Reporter 412, 15 December 1997


Textile experts fleece Dolly the sheep in the name of charity

The fleece of Dolly, the world’s first cloned sheep, is currently at the University where it is to be made into yarn by the School of Textile Industries. The yarn will then be used to make the world’s first cloned woollen jumper to help raise funds for the Cystic Fibrosis Trust.

Dolly, who hit the headlines world-wide when she was cloned at the Roslin Institute in Scotland, was sheared for the first time in May. The fleece was given to the Cystic Fibrosis Trust, which decided to organise a jumper design competition.

Dolly’s fleece was brought to Leeds where it will undergo a number of cleaning, carding and spinning processes to be made into yarn – which will then be used to make the winning design from a jumper competition open to amateur and professional designers alike.

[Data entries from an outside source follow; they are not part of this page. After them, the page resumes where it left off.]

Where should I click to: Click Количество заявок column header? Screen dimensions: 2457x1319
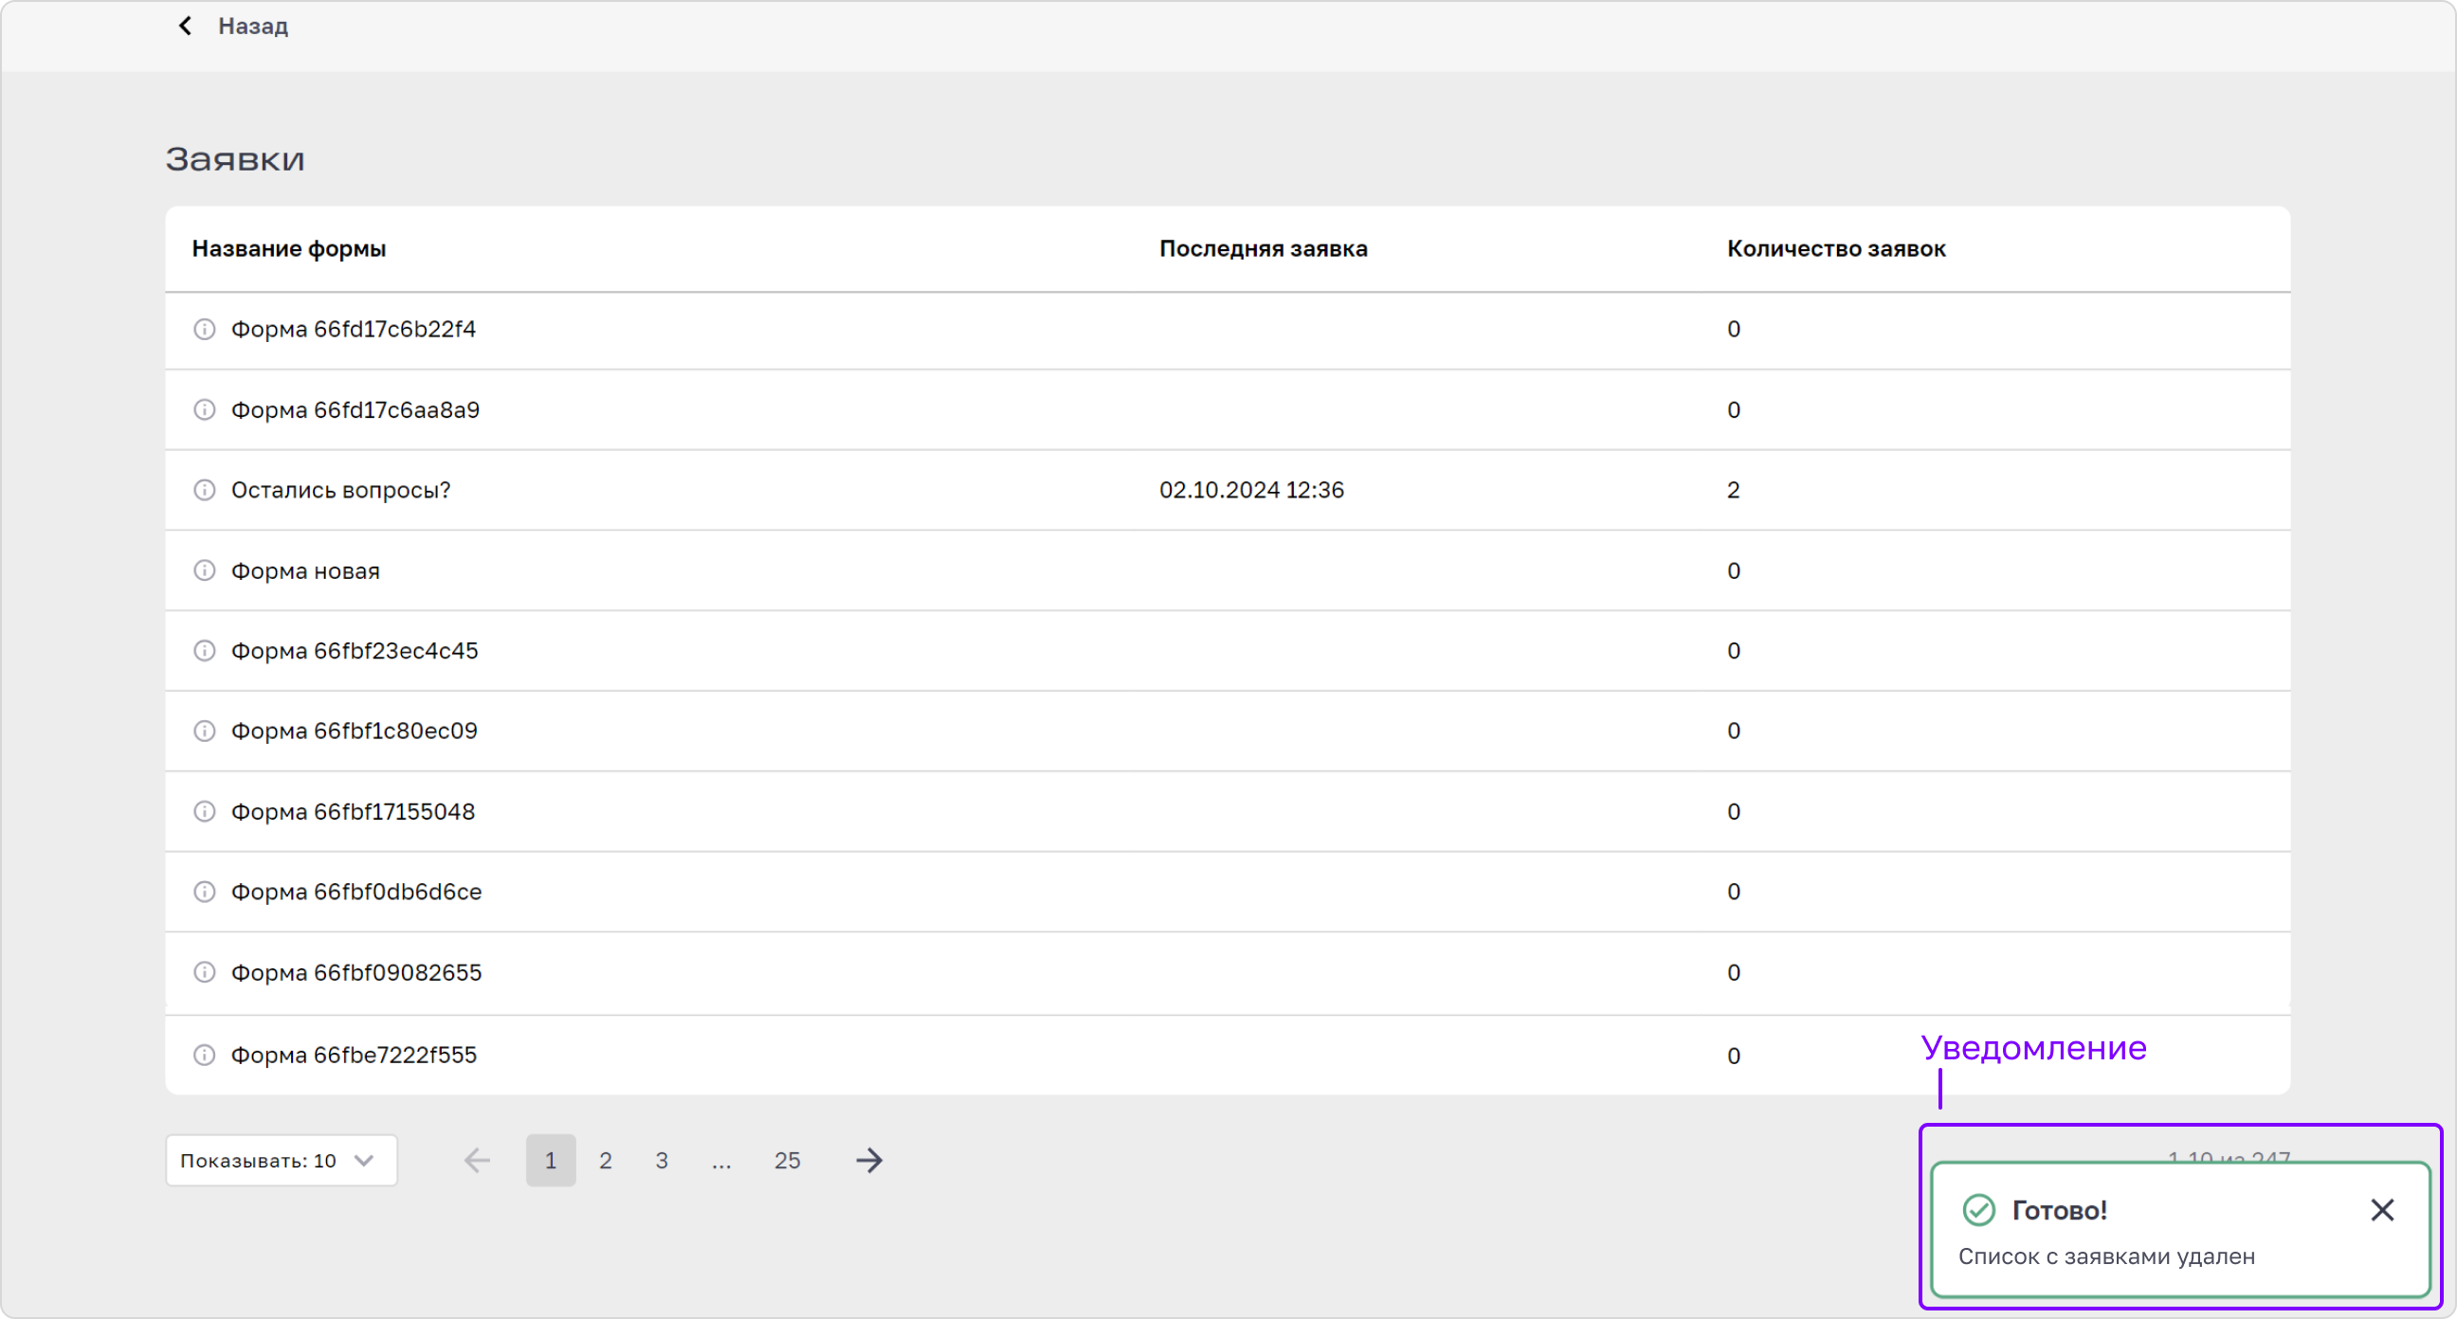(1836, 249)
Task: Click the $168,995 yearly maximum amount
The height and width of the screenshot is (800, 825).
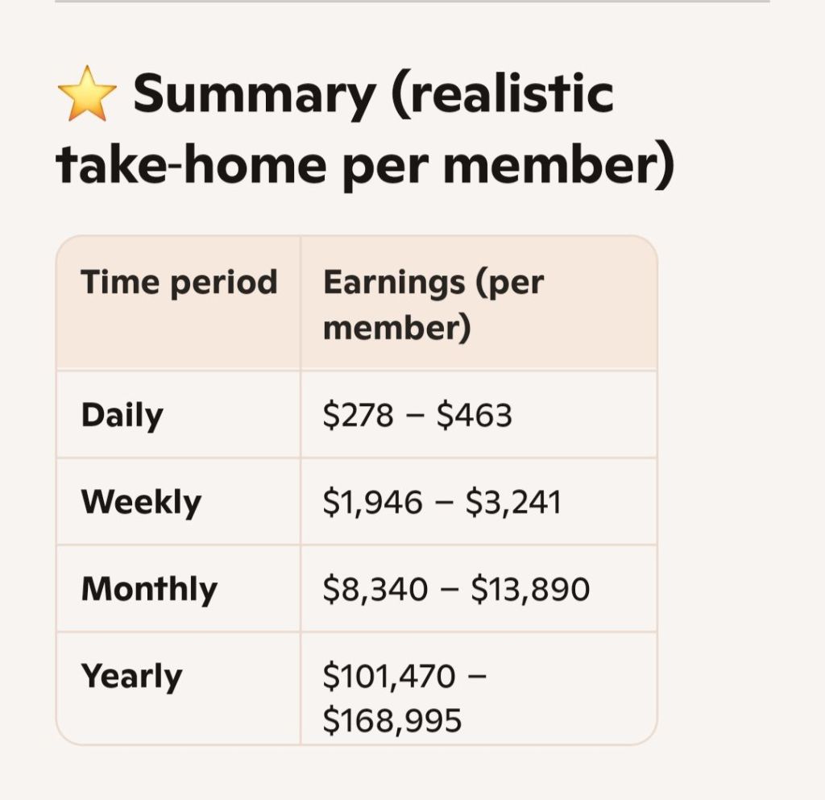Action: (x=392, y=719)
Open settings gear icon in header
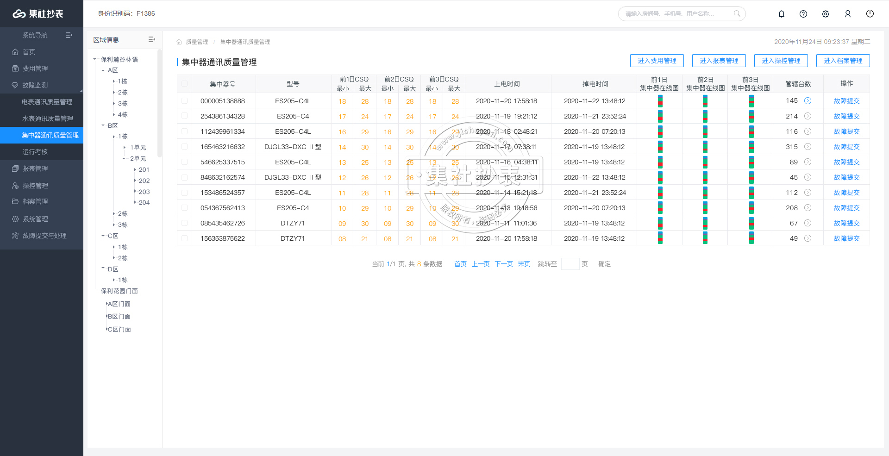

Dr Steve Russell, of the School of Textile Industries, says: “Leeds was chosen because of our reputation as the country’s leading textile school.”

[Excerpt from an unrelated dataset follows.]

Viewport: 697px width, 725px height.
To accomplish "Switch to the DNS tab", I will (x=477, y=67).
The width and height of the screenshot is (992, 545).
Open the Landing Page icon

The University of Leeds also has historic links with the textiles and woollen industries – the School was founded in 1874.

Textile technologist Barry Greenwood adds: “We are very pleased to be given the opportunity to use our facilities and expertise to create yarn that will be used to raise funds for the Cystic Fibrosis Trust.” Chief Executive of the Cystic Fibrosis Trust Rosie Barnes said “The competition using Dolly’s fleece is a great way for the CF Trust to raise funds and awareness of the disease.”

After being knitted with the yarn produced in Leeds, the winning jumper will be featured on BBC TV’s Clothes Show. It will be presented to the Science Museum in London in February where it will be put on permanent display.